FIG. 1 is an overall configuration diagram showing an embodiment of an air conditioner for an automobile to which a control device according to the present invention is applied;
2 is an electrical wiring diagram showing an example of an electrical control system including the control circuit 9 shown in FIG. 1, and FIG. 3 is a control characteristic diagram 4 for explaining the operation of the electrical control system shown in FIG. 2.

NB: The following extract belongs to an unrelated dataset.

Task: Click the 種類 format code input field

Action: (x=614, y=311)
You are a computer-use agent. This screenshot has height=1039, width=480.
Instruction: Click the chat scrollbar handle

This figure is an electrical wiring diagram showing another example of the electrical control system including the control circuit 9 shown in FIG. 1, and FIG. 5 is a flowchart for explaining the operation of the electrical control system shown in FIG. 4. 1... Evaporator serving as a cooling member, 2... Heater core serving as a heating member, 3... Damper serving as an air volume adjustment member, 4... Electric fan, 5... Duct,
6... Vehicle interior, 7... Automobile engine (engine), 8
. . . Electromagnetic clutch, 9 . . . Control circuit, 30 . . . Servo motor, 90 . 2 control signal generation circuit, 903...switching circuit, 904...comparison circuit,
910...Central processing unit (CPU), 913...Memory, 914...Input device, 915...Output device, 916...Flip-flop.

Claims (1)

[Claims] 1. A target temperature setting device that outputs a target temperature signal according to the target temperature of the air inside the vehicle, which is set by the occupant, and which receives the driving force of the automobile engine via a transmission device and controls the cycle. A cooling cycle device that cools the refrigerant midway through the cycle, and a ventilation path that is installed in the middle of the cycle of this cooling cycle device and that communicates with the interior of the vehicle,
a cooling member that cools the air introduced into the ventilation passage with the cooled refrigerant; a heating member that heats the air downstream of the cooling member with heat generated from the automobile engine; and the ventilation passage. an air volume adjustment member that is disposed in a road and changes the temperature of air blown into the vehicle interior by adjusting the amount of air that is exposed to the heating member out of the air that has passed through the cooling member; and the target temperature setting device. A control device for an automotive air conditioner comprising: a temperature control device that controls the amount of adjustment of the air volume adjusting member to bring the air temperature in the vehicle interior to the target temperature based on a target temperature signal from the cooling member; A temperature detection means that detects the temperature of the introduced air and generates a detected temperature signal, and compares the detected temperature signal from the temperature detection means with the target temperature signal from the target temperature setting device, and introduces the air into the cooling member. When it is determined that the air temperature at which the air flow is controlled is a temperature at which the air volume adjustment member can be controlled to obtain the target temperature, the transmission device outputs an output that cuts off transmission of the driving force of the automobile engine from the cooling cycle device. 1. A control device for an air conditioner for an automobile, comprising: cooling capacity determining means for generating a signal.